-------- RECORDS TO PROCESS --------
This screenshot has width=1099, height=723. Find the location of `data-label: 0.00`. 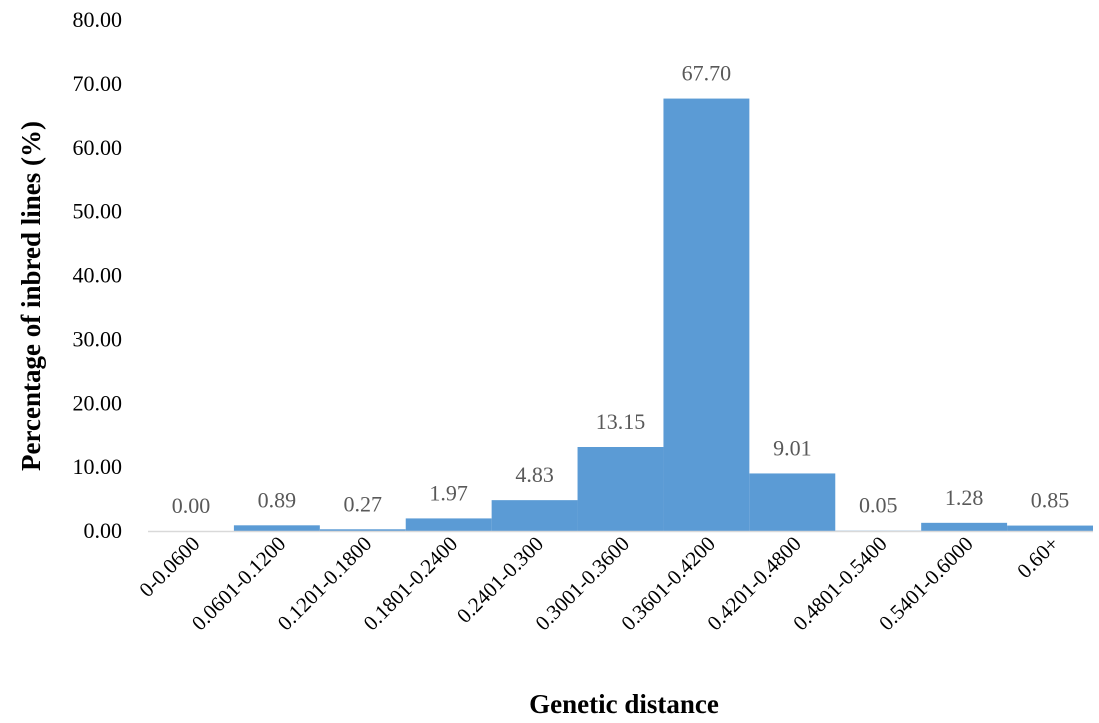

data-label: 0.00 is located at coordinates (192, 506).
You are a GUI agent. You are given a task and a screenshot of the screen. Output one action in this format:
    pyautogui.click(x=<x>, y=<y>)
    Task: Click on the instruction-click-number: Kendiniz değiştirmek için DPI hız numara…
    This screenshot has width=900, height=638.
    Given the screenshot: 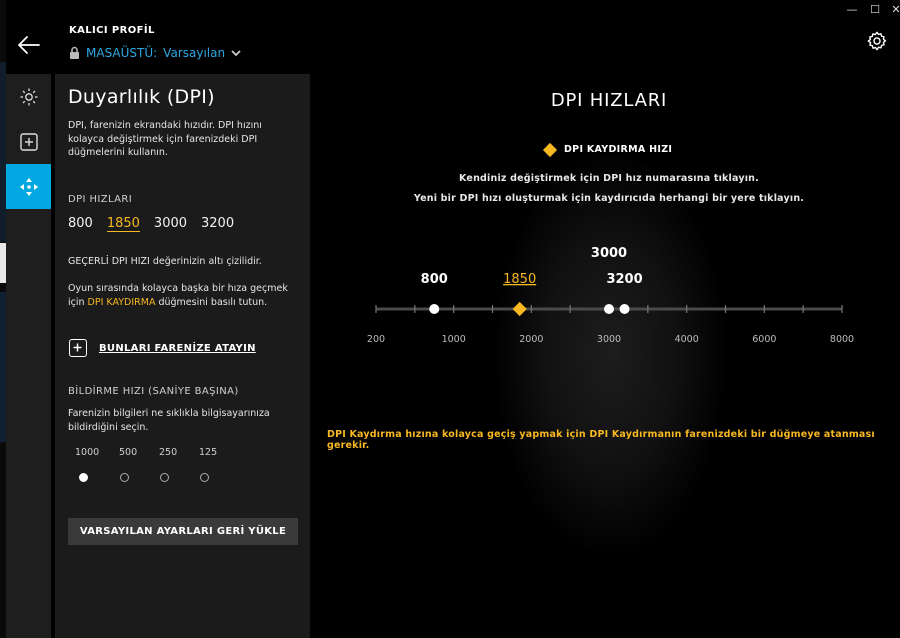 What is the action you would take?
    pyautogui.click(x=609, y=178)
    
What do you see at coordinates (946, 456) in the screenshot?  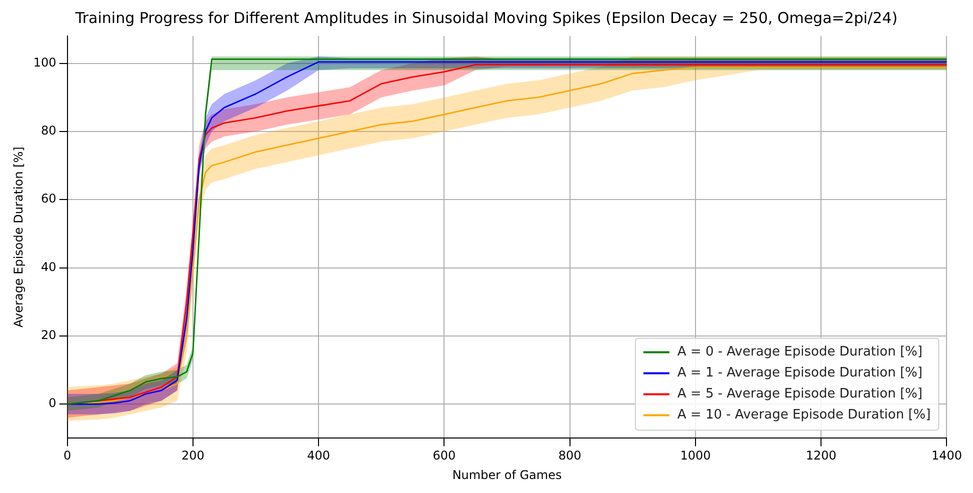 I see `x-tick-label: 1400` at bounding box center [946, 456].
--------
TASK BRIEF:
Count the lines of the listing above that contain the string "click", treating case as significant. Give only the number.

ANSWER TO THE PROBLEM:
3